◆ WHAT YOU ARE ASKED TO DO
Could you write out again, word for word, the lines starting with the one that contains "Given: Collapse the" and going on through the one that contains "This screenshot has width=650, height=517."? Leave the pictures out of your answer.

◆ RECORDS FOR PROCESSING

--------------------

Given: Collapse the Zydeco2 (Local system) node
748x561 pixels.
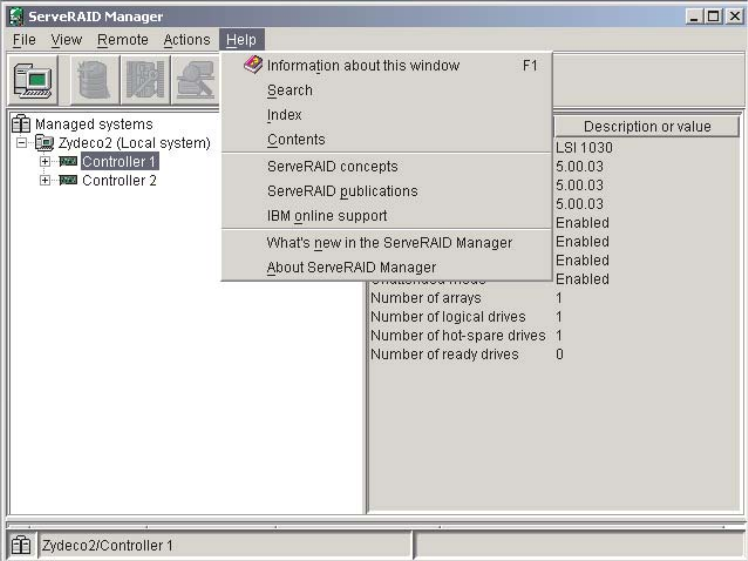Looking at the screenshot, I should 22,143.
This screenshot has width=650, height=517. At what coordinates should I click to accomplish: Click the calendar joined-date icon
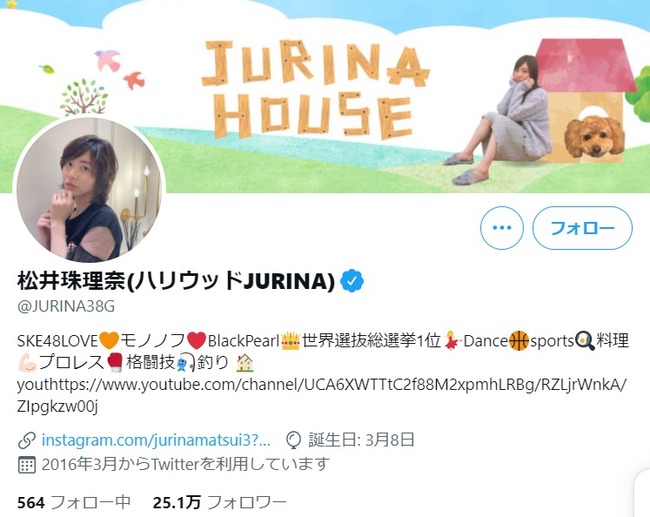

--------------------

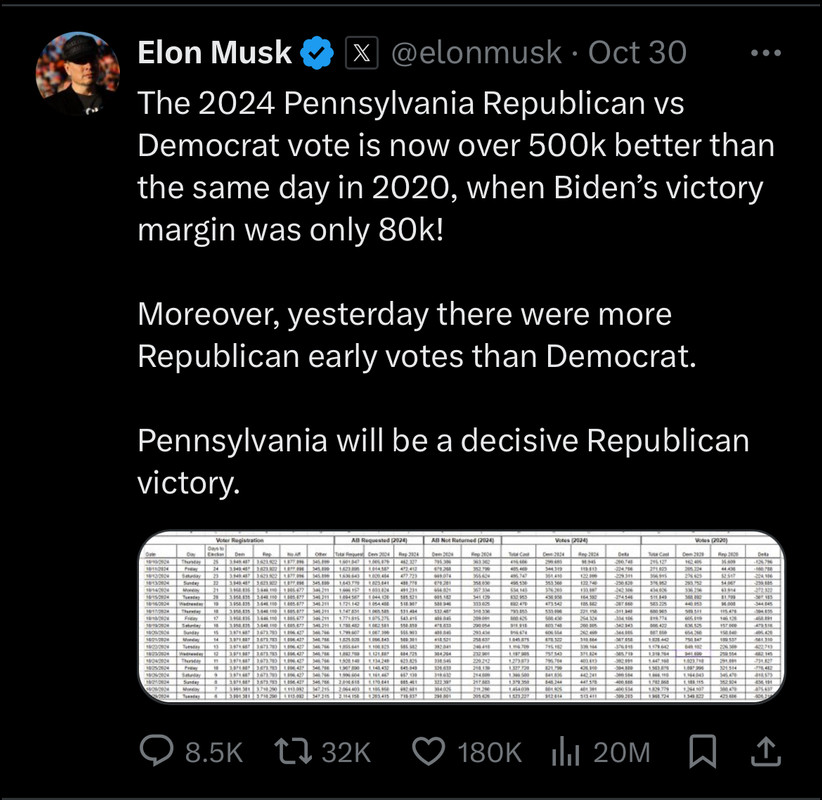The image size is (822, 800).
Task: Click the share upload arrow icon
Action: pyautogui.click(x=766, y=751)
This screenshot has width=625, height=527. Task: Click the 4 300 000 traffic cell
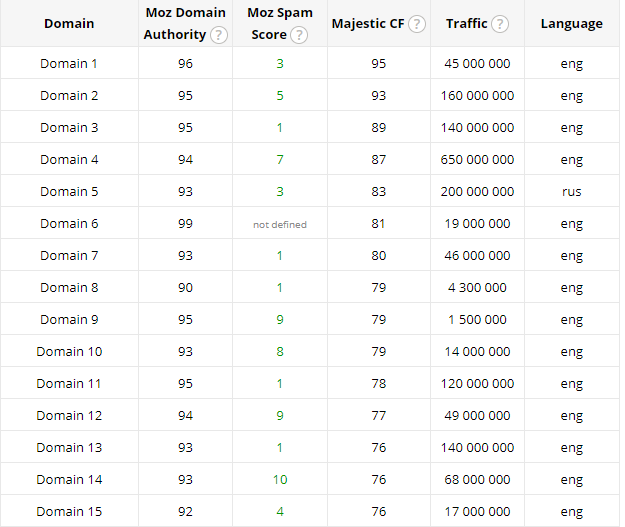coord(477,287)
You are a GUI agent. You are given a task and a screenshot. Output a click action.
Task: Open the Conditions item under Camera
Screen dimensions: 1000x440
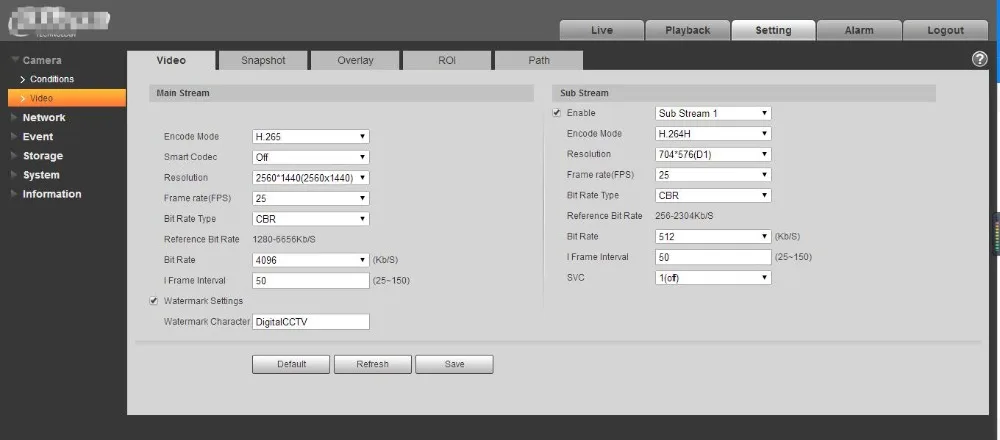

--------------------

◆ OUTPUT OF THE EXERCISE
Given: Collapse the Zydeco2 (Local system) node
748x561 pixels.
Looking at the screenshot, I should 22,143.
This screenshot has width=650, height=517. At what coordinates should I click to accomplish: Click the calendar joined-date icon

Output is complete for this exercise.